Four proposals were brought before the Senate after 49 people were shot dead in Orlando attack on June 12.
However, Democratic and Republican senators voted along party lines, blocking each other’s bills.
Senators strongly disagreed about how to prevent more attacks happening in future.
Republican Senator John Cornyn said: “Our colleagues want to make this about gun control when what we should be making this about is the fight to eliminate the Islamic extremism that is the root cause for what happened in Orlando.
“My colleagues in many ways want to treat the symptoms without fighting the disease.”

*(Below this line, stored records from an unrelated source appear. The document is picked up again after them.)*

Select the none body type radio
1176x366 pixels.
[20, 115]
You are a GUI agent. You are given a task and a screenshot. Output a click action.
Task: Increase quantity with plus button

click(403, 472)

Democratic Senator Barbara Mikulski said: “Why is it we would go through such incredible scrutiny to board an airplane to protect me against terrorist, and yet we have no scrutiny of the people on the terrorist watch list to be able to buy a gun?”

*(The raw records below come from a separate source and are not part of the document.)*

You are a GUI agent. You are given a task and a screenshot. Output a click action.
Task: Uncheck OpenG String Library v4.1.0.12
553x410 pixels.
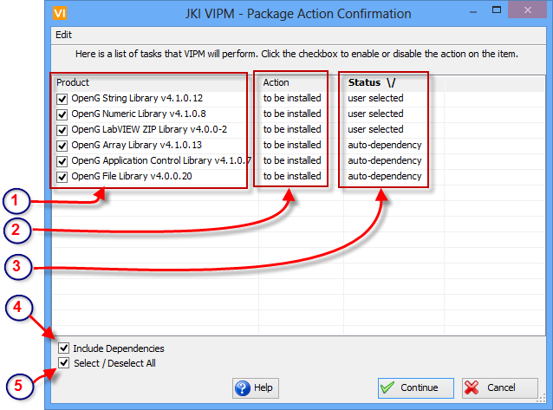62,99
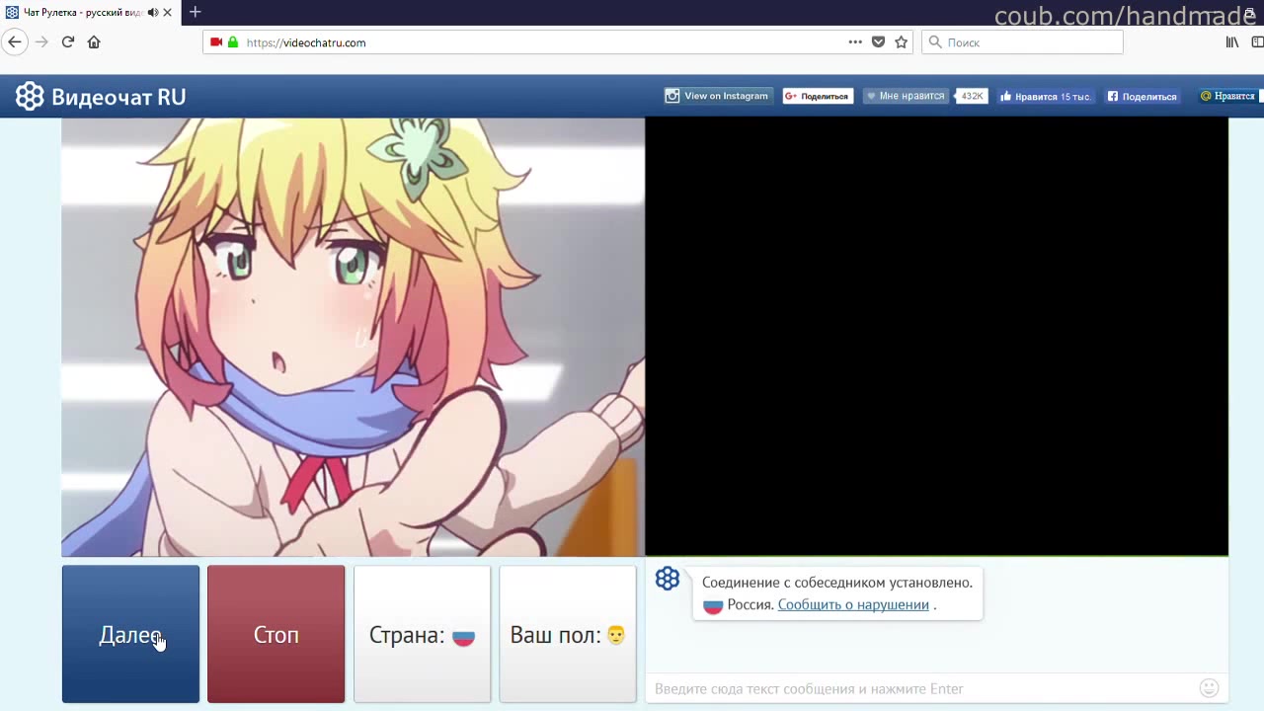The width and height of the screenshot is (1264, 711).
Task: Open the secure connection padlock info
Action: [233, 42]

Republicans and members of the National Rifle Association (NRA) complained that the bills put forward by the Democrats violated the constitutional right to bear arms. They are concerned that without enough “due process”, law-abiding Americans wrongly named on watch lists would be prevented from buying weapons.
Democrats said the Republican proposals were too weak.
Eight days before the Senate’s vote on June 20, Omar Mateen shot 49 people dead and injured many more in the worst mass shooting in recent US history.
Omar Mateen was a US citizen who had been known to the FBI since 2013 but was not on a terrorism watch list.
In the US, gun dealers are licensed by the federal government. People can be prevented from buying weapons if they have mental health problems or are guilty of serious crimes, but there is no specific prohibition for those on the terrorism watch list. There are currently about one million people on that list.
There are other ways to buy guns – at gun shows, or from a private vendor online – that do not require any background checks.
The Senate voted down legislation that would have closed a gun show loophole and expanded background checks to cover private sales.
It also rejected a bill to ban suspects on terrorism watch lists from buying guns, a bill (backed by the NRA) that would allow the US attorney general to delay a gun purchase by a known or suspected terrorist, but prosecutors would need to convince a judge of the would-be-buyer’s connection to terrorism within three days and a bill that would alert the FBI to terrorism suspects who have purchased a gun, without blocking the purchase outright.